De l'autre côté du mur se cachait une cellule étroite et haute, ou mieux un couloir, d'où le nom de serdab, que les archéologues lui prêtent à l'exemple des Arabes. La plupart des mastabas n'en ont qu'un, d'autres en contiennent trois ou quatre. Ils ne communiquent pas entre eux ni avec la chapelle, et sont comme noyés dans la maçonnerie. S’ils sont reliés au monde extérieur, c'est par un conduit aménagé à hauteur d'homme  et tellement resserré qu'on a peine à y glisser la main.

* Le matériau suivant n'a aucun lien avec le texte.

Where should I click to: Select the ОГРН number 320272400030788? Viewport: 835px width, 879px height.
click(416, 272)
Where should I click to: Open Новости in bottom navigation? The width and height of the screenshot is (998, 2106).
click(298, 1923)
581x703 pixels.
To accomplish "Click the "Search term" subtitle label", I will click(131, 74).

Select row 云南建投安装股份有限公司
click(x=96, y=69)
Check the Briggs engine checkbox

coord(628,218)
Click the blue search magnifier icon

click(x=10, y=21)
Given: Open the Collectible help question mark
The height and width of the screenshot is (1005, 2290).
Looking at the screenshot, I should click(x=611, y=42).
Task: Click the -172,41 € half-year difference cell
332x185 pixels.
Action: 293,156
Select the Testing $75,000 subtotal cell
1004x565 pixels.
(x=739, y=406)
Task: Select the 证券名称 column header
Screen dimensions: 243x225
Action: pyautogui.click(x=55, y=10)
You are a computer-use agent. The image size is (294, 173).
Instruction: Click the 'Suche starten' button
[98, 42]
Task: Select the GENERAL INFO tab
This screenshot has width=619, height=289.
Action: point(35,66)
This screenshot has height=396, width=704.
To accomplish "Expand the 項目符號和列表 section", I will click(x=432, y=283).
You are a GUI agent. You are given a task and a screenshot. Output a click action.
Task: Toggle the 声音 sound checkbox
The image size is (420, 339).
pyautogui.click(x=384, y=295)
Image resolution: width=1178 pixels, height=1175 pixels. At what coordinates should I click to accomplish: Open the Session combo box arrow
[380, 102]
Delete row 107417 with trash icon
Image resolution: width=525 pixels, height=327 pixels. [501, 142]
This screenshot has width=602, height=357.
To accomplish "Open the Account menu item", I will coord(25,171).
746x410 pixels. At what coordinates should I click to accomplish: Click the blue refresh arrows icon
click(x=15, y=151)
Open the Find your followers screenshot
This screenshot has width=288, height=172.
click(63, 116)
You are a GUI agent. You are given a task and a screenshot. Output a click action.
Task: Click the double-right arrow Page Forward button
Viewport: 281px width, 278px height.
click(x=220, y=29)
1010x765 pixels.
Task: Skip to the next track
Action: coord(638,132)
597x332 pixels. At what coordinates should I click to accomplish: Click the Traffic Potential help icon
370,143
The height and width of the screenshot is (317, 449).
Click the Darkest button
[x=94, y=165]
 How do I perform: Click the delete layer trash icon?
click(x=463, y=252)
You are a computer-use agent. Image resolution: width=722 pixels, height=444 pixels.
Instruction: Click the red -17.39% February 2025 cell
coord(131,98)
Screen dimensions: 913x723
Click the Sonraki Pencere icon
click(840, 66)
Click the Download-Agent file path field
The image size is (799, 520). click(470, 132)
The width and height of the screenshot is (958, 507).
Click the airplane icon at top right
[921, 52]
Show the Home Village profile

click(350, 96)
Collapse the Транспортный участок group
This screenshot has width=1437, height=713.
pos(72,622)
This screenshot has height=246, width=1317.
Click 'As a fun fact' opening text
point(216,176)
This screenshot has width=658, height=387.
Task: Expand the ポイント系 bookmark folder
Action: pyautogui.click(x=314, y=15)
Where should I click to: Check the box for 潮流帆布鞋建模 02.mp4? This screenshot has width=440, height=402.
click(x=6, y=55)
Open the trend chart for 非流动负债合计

Les prêtres venaient murmurer des prières et brûler des parfums à l'orifice : le double était au delà et profitait de l'aubaine ou du moins ses statues l'accueillaient en son nom. Comme sur la terre, l'homme avait besoin d'un corps pour subsister, mais le cadavre défiguré par l'embaumement ne rappelait plus que de loin la forme du vivant. La momie était unique, facile à détruire on pouvait la brûler, la démembrer, en disperser les morceaux. Elle disparue, qu'adviendrait-il du double ? Les statues qu'on enfermait dans le serdab devenaient, par la consécration, les corps de pierre ou de bois du défunt. La piété des parents les multipliait, et, par suite, multipliait aussi les supports du double ; un seul corps était une seule chance de durée pour lui, vingt représentaient vingt chances. C'est dans une intention analogue qu'on joignait aux statues du mort celles de sa femme, de ses enfants, de ses serviteurs, saisis dans les différents actes de la domesticité, broyant le grain, pétrissant la pâte, poissant les jarres destinées à contenir le vin. Les figures plaquées à la muraille de la chapelle s'en détachaient et prenaient dans le serdab un corps solide. Ces précautions n'empêchaient pas d'ailleurs qu'on n'employât tous les moyens pour mettre ce qui restait du corps de chair à l'abri des causes naturelles de destruction et des attaques de l'homme.